Anhand der Angaben –
A. Beantworten Sie anhand des Textes über Online-Spiele die folgenden Fragen:
(i) In welchem Ort befindet sich die Praxis von Dr. Simone Slansky?
(ii) Was passiert laut Jugendlichen, wenn sie zwei Tage pausieren?
(iii) Was bezeichnet die Psychotherapeutin als deutliches Warnzeichen?
B. Schreiben Sie einen Abschnitt aus dem Text über Online-Spiele wortgetreu ab. Beginnen Sie bei den Worten "Gefährlich wird es, wenn", und hören Sie nach den Worten "besonders gefährdet sind?" auf.

Textauszug –
Online-Spiele erfreuen sich vor allem in Zeiten der pandemiebedingten Kontaktbeschränkungen großer Beliebtheit. Was aber, wenn das Spielen so exzessiv wird, dass der Bezug zum realen Leben droht verloren zu gehen? Ab wann Computer-Spiele problematisch sind und wie Eltern ihren Kindern helfen können, darüber spricht die Psychotherapeutin Dr. Simone Slansky aus der Praxis für Kinder- und Jugendlichen-Psychotherapie in Borna.
Warum üben Online-Spiele auf Jugendliche eine so große Anziehungskraft aus?
Slansky: Die Spiele sind so aufgebaut, dass stets ein Reiz gesetzt wird, das nächste Level zu erreichen. Hinzukommt, dass die Spieler häufig im Wettbewerb mit anderen stehen. Jugendliche berichten zum Beispiel, dass sie im Ranking zurückfallen, wenn sie zwei Tage pausieren. Solche Mechanismen zwingen die Jugendlichen geradezu, exzessiv zu spielen.
Ab wann wird das Online-Spielen problematisch?
Gefährlich wird es, wenn das Spielen grenzenlos wird: wenn Jugendliche fast jede freie Minute teilweise bis spät in die Nacht spielen, wenn sie während des Spiels kaum noch ansprechbar sind oder zum Essen und Schlafen fast gezwungen werden müssen. Oft werden Absprachen nicht mehr eingehalten, die Schulleistungen verschlechtern sich und frühere Hobbys verlieren an Bedeutung. Gehen Jugendliche nicht mehr in die Schule, ist das ein deutliches Warnzeichen. Es drohen vor allem psychische Schäden wie Angst, Depression, Selbstwertprobleme bis hin zur Sucht.
Gibt es Jugendliche, die besonders gefährdet sind?

Rohdaten –
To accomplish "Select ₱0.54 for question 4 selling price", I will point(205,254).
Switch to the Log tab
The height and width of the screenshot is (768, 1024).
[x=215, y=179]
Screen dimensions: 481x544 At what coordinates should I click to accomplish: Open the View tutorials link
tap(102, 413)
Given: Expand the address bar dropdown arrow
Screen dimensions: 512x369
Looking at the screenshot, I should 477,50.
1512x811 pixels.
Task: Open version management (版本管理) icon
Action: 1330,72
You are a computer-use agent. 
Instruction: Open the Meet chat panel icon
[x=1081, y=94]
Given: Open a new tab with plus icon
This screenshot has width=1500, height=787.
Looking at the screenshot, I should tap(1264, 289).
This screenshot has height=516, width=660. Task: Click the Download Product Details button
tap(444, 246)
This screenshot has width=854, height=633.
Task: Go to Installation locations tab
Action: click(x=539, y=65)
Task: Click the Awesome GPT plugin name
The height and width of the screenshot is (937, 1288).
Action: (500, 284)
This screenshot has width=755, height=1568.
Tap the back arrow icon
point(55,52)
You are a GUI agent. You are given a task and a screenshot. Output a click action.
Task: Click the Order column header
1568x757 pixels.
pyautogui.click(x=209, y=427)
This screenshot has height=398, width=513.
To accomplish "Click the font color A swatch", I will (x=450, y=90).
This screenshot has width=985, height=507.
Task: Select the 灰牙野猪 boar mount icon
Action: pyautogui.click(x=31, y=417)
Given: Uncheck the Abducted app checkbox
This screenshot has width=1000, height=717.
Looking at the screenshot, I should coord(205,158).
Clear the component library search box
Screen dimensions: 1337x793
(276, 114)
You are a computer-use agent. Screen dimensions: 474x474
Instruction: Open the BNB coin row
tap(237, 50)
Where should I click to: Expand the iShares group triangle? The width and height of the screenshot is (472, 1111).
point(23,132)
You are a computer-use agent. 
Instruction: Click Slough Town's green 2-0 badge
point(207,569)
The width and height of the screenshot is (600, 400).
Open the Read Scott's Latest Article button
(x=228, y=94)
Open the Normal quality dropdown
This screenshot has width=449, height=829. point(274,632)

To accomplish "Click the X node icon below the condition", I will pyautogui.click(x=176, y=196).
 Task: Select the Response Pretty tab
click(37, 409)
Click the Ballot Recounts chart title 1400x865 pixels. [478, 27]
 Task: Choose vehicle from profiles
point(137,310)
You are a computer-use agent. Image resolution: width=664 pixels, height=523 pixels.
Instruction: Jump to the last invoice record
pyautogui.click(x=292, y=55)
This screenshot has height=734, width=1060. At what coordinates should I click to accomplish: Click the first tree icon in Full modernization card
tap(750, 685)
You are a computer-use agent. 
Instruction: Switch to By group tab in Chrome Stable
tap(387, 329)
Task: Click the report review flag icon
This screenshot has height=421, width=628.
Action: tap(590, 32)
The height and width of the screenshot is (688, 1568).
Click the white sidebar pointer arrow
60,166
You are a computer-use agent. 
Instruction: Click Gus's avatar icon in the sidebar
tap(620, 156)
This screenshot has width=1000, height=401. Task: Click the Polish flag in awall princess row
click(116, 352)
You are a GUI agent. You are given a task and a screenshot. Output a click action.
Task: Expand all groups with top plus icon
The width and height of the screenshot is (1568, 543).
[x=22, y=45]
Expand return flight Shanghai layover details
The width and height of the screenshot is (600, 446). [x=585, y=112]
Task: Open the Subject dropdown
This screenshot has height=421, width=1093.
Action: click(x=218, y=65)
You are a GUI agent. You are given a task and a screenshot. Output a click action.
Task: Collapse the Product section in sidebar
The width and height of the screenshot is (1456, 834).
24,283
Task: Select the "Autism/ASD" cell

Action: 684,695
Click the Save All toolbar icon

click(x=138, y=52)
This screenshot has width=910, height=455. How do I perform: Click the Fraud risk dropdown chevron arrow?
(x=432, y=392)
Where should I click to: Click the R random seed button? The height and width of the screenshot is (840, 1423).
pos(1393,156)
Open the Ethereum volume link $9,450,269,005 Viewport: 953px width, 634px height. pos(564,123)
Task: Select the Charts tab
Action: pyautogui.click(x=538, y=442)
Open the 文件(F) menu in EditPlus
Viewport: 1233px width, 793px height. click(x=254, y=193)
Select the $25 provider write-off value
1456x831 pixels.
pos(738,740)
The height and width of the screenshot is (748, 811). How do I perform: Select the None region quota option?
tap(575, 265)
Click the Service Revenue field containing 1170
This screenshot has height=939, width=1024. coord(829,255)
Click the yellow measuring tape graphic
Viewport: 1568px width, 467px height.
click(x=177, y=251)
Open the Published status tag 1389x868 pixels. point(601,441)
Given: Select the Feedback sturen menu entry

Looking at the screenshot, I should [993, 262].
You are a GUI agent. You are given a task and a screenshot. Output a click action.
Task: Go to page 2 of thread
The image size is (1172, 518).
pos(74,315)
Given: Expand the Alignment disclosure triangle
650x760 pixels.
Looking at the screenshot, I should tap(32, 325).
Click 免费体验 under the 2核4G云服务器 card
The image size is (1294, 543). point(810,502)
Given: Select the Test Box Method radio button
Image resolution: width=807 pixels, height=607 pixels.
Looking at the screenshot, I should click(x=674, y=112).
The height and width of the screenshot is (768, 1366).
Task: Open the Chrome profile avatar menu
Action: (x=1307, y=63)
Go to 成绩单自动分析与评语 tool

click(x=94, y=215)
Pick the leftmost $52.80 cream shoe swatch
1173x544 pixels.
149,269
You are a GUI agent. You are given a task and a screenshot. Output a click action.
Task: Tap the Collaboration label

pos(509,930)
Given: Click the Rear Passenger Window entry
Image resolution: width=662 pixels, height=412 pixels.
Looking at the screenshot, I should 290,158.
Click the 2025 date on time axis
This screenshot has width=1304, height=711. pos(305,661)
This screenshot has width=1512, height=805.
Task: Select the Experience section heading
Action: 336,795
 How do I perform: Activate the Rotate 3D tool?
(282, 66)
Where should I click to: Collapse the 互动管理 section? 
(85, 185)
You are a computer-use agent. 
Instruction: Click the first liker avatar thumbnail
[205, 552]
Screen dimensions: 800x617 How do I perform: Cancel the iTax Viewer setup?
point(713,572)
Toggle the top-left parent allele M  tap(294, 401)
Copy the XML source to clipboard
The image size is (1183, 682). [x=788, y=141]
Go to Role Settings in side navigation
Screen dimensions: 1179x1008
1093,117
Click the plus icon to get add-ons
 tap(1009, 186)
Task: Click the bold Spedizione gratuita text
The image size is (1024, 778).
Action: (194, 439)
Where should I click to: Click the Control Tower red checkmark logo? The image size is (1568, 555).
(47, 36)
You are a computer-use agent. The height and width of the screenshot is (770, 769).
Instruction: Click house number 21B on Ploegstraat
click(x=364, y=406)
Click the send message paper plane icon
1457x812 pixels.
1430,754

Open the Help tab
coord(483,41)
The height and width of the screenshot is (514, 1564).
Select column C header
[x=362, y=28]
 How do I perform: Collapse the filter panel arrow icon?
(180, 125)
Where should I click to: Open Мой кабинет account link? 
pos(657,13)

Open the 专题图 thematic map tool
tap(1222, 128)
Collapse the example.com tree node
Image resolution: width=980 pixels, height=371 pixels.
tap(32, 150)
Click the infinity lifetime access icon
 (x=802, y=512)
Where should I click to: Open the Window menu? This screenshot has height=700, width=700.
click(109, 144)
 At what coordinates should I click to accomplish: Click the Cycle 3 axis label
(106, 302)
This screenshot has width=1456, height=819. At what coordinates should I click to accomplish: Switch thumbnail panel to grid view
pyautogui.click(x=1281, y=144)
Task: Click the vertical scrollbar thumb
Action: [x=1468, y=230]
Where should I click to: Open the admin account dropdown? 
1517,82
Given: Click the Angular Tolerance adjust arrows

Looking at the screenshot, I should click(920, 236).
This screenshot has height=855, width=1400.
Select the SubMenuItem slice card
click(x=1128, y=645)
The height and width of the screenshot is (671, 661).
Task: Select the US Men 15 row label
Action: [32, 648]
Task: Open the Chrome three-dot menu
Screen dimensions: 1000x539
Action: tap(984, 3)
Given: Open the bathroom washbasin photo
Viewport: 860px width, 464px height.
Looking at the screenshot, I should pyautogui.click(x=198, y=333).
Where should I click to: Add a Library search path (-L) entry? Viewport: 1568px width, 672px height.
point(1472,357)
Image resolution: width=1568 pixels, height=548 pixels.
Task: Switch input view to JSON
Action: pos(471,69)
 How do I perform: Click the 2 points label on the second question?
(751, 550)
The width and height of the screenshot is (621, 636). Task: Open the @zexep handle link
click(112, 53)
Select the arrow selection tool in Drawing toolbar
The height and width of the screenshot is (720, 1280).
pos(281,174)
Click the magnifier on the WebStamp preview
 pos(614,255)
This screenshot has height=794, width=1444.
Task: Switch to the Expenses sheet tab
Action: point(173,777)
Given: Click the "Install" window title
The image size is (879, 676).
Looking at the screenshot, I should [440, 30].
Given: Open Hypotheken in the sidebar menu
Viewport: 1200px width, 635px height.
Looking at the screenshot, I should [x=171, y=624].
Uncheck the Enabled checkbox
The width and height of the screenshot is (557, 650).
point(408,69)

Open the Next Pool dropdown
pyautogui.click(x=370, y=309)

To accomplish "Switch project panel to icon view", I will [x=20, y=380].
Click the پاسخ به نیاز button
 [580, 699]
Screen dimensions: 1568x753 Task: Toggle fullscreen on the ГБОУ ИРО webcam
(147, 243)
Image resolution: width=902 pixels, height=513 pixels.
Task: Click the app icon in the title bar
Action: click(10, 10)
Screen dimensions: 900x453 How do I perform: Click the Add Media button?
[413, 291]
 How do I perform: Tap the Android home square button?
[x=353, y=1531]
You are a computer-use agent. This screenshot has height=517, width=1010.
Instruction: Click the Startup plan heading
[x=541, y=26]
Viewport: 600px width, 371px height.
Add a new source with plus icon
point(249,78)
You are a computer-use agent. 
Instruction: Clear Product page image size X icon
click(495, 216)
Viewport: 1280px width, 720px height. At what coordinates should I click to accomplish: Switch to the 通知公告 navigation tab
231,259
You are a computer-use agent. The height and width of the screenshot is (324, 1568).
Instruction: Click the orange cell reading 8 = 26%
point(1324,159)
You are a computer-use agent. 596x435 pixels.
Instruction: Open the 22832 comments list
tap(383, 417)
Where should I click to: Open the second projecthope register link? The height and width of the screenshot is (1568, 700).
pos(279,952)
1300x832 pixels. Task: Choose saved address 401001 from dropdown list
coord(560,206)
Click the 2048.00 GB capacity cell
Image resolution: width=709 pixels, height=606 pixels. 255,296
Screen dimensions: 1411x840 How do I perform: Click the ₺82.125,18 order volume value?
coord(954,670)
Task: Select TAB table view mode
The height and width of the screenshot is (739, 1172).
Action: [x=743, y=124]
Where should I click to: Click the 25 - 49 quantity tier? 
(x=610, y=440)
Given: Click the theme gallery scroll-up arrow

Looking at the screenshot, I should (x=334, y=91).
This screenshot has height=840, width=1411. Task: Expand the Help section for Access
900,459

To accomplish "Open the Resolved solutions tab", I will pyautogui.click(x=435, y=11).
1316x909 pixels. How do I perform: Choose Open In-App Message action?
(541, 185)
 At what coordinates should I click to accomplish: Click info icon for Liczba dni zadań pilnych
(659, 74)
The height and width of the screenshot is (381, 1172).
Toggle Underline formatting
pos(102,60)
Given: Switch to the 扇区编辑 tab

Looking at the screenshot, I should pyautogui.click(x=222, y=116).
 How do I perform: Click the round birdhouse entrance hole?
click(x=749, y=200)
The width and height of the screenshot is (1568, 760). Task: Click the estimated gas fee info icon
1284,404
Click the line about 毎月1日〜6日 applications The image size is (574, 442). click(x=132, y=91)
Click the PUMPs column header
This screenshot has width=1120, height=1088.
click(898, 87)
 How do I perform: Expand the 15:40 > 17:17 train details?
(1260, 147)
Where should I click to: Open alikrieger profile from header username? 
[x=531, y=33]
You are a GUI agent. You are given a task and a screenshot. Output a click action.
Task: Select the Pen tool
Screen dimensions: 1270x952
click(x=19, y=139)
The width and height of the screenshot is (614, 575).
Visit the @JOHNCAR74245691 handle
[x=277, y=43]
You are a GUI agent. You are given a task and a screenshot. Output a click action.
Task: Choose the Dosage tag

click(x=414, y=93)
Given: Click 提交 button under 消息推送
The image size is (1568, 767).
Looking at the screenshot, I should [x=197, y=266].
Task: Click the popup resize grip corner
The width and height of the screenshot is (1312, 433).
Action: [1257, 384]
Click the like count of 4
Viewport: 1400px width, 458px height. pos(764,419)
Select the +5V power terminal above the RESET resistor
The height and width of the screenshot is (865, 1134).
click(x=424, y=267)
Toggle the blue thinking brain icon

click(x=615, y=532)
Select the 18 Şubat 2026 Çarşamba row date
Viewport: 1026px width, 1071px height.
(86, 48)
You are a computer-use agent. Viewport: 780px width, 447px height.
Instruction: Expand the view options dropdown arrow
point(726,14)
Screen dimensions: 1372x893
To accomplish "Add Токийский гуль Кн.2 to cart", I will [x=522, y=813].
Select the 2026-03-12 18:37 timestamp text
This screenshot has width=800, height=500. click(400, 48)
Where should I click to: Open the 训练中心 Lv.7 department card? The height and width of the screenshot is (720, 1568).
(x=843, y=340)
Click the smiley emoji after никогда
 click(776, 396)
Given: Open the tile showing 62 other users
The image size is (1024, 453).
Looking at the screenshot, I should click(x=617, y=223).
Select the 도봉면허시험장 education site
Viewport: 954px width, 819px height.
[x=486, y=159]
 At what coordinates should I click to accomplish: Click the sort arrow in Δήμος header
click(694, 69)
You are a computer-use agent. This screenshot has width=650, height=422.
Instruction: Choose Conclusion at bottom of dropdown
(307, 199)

Ergebnisse je Aufgabe –
A.
(i) In Borna.
(ii) Sie fallen im Ranking zurück.
(iii) Wenn Jugendliche nicht mehr in die Schule gehen.

B.
Gefährlich wird es, wenn das Spielen grenzenlos wird: wenn Jugendliche fast jede freie Minute teilweise bis spät in die Nacht spielen, wenn sie während des Spiels kaum noch ansprechbar sind oder zum Essen und Schlafen fast gezwungen werden müssen. Oft werden Absprachen nicht mehr eingehalten, die Schulleistungen verschlechtern sich und frühere Hobbys verlieren an Bedeutung. Gehen Jugendliche nicht mehr in die Schule, ist das ein deutliches Warnzeichen. Es drohen vor allem psychische Schäden wie Angst, Depression, Selbstwertprobleme bis hin zur Sucht.
Gibt es Jugendliche, die besonders gefährdet sind?